How much these roles need to collaborate with other teams mostly depends on each squad’s ownership area and if that’s vertical or horizontal in scope. For example, product teams working on specific features are more vertical in nature and have a narrower scope, so they might need to collaborate less than more horizontal product teams.

Cross-functional collaboration at Hotjar is at a company level. There are a lot of different initiatives that help break down silos, and enable and encourage people to work collaboratively with other teams.

How does Hotjar maintain cross-functional collaboration? Let us count (some of) the ways:

Monthly ‘Ask Me Anything’ meetings: where people bring up big, hairy topics that usually spark a lot of healthy debates and conversations. AMAs are also great for people that want to stay in the loop or want to get involved and contribute to a specific initiative or event.

Quarterly Product Chapter week: where talent splits into small cross-functional teams made up of product, design, data, research, and other disciplines, and each team works on a specific user problem that Hotjar is trying to better understand or solve.

For example, these teams could deal with anything from promoting Hotjar use cases—enabling greater success with the tool—all the way through to unblocking new feature use within the platform.

Weekly, bi-weekly, or monthly sync meetings: team members within each department share what their focus is for the upcoming sprint or quarter and what they're working on. This helps keep teams aligned with their priorities.
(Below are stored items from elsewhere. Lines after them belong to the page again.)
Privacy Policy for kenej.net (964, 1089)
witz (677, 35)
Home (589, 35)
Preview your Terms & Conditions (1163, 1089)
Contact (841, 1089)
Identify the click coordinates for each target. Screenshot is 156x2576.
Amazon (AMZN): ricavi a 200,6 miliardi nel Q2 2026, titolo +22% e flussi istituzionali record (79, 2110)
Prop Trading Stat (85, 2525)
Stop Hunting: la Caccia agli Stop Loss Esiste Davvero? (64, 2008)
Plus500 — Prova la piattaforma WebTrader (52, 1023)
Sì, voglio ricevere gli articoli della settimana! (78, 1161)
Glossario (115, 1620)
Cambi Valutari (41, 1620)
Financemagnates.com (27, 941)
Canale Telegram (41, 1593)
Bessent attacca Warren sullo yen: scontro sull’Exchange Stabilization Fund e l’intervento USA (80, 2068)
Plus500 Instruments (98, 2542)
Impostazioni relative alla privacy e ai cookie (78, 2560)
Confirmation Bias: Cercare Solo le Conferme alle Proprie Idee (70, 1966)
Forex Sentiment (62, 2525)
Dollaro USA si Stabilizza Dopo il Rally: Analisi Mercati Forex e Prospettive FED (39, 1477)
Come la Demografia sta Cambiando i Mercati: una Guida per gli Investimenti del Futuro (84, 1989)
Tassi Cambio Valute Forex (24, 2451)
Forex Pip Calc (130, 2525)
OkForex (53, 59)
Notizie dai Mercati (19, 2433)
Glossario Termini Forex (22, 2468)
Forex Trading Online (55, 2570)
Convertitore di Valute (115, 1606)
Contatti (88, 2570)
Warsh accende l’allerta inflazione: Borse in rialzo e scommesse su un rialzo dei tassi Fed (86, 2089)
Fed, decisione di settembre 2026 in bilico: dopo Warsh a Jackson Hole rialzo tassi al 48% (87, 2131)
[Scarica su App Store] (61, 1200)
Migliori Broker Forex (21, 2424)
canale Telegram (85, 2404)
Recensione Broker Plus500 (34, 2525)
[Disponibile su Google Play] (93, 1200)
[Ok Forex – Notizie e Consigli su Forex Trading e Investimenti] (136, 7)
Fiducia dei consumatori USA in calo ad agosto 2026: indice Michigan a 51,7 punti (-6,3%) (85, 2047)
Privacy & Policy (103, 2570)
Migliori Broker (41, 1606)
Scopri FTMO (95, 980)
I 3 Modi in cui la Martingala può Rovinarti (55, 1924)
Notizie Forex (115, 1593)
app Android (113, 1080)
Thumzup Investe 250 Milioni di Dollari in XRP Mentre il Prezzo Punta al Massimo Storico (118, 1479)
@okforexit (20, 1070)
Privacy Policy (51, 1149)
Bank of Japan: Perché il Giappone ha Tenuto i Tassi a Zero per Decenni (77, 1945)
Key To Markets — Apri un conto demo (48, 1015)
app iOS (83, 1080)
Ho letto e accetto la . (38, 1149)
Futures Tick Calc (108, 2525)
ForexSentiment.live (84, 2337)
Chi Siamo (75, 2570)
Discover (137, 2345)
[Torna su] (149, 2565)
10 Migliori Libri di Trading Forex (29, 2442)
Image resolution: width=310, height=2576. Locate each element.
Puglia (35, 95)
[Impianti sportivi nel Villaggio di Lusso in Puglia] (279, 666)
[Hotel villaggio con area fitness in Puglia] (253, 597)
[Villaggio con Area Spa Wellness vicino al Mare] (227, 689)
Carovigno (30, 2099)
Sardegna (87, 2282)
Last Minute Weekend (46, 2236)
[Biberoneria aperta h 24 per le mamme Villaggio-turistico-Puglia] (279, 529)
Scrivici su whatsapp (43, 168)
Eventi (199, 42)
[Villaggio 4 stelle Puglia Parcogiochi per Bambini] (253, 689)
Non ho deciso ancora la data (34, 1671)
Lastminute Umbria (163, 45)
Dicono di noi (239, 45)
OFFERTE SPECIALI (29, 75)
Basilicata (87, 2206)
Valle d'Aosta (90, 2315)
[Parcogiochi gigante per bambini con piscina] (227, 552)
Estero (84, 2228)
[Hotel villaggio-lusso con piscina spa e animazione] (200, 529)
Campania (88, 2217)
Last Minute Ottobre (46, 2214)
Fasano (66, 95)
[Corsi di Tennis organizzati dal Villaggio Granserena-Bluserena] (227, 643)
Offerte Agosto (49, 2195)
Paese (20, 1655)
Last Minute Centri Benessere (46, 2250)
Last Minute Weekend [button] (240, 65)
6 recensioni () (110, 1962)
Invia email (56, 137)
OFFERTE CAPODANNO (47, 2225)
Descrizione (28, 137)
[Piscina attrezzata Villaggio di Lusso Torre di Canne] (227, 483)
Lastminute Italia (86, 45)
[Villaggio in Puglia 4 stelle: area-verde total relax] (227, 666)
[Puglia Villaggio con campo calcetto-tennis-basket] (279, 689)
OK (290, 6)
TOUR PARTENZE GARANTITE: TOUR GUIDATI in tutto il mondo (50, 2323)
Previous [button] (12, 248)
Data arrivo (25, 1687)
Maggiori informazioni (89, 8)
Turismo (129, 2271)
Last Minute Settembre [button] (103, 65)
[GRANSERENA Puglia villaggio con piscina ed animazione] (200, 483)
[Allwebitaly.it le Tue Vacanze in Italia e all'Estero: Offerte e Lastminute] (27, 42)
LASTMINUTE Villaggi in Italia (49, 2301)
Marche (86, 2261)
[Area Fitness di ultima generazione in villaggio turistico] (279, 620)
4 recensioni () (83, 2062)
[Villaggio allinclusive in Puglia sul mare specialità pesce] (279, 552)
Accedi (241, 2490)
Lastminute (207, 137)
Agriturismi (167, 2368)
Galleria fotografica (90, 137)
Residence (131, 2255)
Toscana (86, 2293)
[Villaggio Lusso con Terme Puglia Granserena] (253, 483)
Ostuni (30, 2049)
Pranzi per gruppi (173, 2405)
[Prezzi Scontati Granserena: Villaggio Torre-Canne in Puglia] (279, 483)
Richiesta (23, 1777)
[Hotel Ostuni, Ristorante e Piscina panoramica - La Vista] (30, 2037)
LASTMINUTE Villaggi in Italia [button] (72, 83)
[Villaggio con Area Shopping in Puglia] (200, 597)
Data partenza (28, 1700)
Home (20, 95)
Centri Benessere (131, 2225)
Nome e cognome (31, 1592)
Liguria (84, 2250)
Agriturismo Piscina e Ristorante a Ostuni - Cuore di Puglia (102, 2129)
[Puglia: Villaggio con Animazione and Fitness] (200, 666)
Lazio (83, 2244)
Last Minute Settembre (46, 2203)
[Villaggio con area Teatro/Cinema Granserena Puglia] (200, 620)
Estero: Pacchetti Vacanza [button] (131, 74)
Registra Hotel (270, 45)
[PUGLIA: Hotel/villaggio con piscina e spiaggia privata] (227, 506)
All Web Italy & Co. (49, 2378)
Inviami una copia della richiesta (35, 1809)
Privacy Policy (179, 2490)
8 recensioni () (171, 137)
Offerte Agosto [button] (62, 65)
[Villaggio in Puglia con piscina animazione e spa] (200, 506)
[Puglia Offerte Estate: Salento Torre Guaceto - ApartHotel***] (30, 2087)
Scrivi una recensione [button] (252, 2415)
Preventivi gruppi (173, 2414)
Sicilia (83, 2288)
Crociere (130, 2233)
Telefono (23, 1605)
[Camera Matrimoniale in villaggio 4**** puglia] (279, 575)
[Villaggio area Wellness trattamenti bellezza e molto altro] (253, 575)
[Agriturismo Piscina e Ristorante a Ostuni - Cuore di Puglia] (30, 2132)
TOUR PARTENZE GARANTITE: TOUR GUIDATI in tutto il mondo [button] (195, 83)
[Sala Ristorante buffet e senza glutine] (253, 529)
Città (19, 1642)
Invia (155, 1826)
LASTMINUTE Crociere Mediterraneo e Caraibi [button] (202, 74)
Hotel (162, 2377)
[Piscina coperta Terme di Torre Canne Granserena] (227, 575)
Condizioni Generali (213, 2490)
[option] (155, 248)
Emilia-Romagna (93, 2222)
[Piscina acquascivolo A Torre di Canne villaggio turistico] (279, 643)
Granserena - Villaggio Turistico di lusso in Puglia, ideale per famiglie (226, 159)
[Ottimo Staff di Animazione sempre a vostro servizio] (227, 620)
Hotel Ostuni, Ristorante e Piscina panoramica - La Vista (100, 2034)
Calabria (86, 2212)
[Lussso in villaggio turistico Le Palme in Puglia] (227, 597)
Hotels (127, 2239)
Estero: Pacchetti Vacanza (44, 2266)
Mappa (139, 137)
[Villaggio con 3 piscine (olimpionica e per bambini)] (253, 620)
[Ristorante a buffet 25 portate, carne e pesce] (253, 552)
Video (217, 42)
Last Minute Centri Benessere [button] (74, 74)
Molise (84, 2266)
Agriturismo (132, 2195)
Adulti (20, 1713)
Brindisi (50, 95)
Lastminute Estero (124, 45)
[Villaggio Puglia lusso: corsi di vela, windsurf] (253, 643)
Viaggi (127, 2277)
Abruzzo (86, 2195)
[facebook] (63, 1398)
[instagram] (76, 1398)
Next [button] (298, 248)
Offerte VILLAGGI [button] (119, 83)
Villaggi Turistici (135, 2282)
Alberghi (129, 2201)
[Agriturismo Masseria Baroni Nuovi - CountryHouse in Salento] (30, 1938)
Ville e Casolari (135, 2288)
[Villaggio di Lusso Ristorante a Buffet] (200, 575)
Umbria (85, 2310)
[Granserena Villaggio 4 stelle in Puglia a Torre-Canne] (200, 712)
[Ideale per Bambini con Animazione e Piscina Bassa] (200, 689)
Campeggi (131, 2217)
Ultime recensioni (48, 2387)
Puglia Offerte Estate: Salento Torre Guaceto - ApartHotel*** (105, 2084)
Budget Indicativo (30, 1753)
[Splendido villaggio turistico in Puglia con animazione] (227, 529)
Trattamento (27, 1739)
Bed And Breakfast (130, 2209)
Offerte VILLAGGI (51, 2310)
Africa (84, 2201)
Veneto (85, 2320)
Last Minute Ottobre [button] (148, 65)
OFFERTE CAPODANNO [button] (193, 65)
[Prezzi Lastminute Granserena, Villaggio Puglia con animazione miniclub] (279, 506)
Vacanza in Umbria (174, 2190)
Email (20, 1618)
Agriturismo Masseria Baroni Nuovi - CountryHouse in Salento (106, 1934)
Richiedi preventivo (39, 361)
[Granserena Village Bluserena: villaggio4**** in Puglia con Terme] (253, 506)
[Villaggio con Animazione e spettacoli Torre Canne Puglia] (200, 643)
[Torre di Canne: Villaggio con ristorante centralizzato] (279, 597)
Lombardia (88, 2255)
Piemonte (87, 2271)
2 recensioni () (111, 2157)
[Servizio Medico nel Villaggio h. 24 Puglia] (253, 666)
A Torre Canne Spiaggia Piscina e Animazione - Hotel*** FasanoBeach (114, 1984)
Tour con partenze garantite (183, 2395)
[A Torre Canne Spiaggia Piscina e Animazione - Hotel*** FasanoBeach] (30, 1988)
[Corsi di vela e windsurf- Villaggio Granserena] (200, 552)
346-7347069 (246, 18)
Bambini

The cadence and nature of these syncs is determined by whether teams are collaborating on a project with a specific function, or they need more of a catch-up session. This helps everyone ensure they stay in sync while also respecting each other’s time.

When collaborating on a project or working on a request from a specific team, Hotjar uses these meetings to discuss any dependencies or blockers, and to set clear expectations on delivery.

Cooperation feedback surveys: after completing a project or initiative, teams send out a survey to everyone they collaborated with. In this survey, teams ask colleagues to rate how proactive they were (in trying to identify the best solution and keeping them up to date) throughout the entire process.

Public roadmap: like the rest of the company, Product also keeps a public roadmap for users (in this case Hotjarians) where quarterly focus areas are shared, initiatives currently in progress, and any big-bet items in the product backlog. This keeps other teams in the loop with the product team’s work.

“We don't wait for only when we need these events, or when they need us. We maintain continuously open channels of communication and so far this has worked wonders in not only improving our communication with other teams but also strengthening our relationship with them,” says Lynette Mutungi, Product Manager at Hotjar.

“Giving room for other teams to share feedback on how we can improve the way we communicate and collaborate has also been helpful.

Simply put, nothing is written in stone. Sometimes we have to reschedule syncs because there may not be anything new to catch up on while other times, we have had to increase the frequency of how often we are meeting. Taking the feedback we have received and adjusting accordingly is also part of being flexible.

One other helpful tip is if you can, take time to understand what other functions are prioritizing and why this is important to them. This could be through shadowing sessions or reviewing their OKRs.”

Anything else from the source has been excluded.